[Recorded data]

▼▼▼

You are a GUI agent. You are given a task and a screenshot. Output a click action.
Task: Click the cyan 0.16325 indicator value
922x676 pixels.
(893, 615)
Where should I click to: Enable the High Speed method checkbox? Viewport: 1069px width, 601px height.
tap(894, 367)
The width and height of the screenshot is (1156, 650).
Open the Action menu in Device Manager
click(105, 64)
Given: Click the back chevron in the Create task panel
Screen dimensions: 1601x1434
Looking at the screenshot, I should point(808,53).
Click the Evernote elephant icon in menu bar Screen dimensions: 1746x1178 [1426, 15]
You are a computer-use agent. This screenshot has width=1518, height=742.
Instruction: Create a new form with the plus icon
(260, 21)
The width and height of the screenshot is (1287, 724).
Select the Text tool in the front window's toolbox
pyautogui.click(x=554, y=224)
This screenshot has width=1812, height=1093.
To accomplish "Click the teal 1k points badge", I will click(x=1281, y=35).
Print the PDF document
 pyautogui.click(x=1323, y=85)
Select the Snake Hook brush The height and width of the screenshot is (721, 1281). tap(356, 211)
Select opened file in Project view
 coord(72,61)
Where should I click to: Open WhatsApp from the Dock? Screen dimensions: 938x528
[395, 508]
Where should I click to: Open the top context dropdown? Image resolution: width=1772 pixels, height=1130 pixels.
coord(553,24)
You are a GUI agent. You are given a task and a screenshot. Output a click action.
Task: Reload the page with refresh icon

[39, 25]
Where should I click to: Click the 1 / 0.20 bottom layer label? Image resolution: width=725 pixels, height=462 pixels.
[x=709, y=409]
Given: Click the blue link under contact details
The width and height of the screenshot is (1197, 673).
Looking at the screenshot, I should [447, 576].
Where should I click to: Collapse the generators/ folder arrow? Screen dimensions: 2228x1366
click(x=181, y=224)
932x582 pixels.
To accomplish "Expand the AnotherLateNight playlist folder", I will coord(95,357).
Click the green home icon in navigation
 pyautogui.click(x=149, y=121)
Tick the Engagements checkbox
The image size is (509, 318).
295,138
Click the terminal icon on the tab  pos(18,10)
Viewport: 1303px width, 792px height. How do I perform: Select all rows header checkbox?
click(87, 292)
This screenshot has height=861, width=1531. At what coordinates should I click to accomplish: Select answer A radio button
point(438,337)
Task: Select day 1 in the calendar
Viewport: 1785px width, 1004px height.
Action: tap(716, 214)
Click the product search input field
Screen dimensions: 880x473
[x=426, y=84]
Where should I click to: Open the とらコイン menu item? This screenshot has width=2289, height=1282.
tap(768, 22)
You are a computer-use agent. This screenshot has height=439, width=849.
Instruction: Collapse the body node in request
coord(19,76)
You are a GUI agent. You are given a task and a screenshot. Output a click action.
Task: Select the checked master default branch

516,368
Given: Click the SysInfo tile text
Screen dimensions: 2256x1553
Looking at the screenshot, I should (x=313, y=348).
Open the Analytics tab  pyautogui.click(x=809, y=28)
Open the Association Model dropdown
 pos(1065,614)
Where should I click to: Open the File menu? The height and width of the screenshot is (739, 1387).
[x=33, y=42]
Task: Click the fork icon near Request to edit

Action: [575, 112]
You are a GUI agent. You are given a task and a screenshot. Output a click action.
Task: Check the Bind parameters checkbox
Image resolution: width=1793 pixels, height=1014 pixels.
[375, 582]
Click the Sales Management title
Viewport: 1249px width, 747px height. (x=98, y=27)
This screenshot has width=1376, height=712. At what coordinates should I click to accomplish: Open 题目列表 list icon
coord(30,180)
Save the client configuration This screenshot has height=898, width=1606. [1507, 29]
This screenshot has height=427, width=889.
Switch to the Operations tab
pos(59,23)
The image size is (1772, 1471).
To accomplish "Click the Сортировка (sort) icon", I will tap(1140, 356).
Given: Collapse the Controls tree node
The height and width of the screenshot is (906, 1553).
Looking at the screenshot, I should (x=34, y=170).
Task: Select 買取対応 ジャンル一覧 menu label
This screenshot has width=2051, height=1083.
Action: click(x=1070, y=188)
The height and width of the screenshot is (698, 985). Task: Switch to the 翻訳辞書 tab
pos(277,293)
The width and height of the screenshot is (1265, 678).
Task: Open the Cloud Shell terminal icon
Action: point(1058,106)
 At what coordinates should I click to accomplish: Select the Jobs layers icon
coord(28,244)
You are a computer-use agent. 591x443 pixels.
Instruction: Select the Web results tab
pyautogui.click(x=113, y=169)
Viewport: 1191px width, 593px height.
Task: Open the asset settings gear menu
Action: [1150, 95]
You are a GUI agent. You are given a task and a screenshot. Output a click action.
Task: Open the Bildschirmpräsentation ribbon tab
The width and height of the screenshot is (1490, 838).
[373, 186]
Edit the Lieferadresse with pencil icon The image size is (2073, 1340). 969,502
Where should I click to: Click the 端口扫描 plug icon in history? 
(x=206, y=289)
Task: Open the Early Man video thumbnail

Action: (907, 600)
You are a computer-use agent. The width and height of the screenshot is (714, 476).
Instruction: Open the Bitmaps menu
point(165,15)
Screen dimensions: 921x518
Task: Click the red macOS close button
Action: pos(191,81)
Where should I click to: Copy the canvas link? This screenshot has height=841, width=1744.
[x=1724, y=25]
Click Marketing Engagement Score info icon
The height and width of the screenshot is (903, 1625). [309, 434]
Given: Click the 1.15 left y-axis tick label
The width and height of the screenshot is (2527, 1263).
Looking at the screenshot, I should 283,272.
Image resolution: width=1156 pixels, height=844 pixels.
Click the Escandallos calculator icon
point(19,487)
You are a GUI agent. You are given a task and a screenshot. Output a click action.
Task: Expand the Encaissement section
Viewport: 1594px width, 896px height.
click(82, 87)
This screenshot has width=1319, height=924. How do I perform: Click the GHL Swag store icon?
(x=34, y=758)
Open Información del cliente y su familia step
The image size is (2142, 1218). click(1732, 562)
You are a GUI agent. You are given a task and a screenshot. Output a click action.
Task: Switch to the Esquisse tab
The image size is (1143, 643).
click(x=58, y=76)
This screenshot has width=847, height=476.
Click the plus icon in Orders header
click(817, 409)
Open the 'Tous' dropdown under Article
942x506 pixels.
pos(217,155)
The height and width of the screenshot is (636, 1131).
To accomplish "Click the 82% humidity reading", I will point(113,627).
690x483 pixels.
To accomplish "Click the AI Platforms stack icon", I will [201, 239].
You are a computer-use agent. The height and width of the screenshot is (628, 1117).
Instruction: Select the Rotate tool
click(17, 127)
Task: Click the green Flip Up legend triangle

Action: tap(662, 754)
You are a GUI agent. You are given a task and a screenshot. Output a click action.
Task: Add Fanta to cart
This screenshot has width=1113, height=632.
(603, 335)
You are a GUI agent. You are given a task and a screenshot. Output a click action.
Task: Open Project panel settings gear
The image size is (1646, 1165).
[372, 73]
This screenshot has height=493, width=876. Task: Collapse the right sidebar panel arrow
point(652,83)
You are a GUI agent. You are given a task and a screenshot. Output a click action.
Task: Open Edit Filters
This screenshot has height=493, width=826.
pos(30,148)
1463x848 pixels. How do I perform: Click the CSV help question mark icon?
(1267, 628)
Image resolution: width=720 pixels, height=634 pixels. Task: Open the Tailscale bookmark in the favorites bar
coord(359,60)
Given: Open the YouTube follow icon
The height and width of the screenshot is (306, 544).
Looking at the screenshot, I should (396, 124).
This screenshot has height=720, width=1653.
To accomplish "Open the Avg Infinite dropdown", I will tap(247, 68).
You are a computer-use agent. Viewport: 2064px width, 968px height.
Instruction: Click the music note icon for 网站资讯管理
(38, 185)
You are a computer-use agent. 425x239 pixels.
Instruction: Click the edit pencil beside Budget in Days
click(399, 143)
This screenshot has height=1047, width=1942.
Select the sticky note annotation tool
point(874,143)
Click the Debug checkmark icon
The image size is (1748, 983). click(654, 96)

▲▲▲

EXERCISE OBJECTIVE — If a line in the data above holds the string "under", copy it.

WORKED SOLUTION —
Given: Click the blue link under contact details
Open the 'Tous' dropdown under Article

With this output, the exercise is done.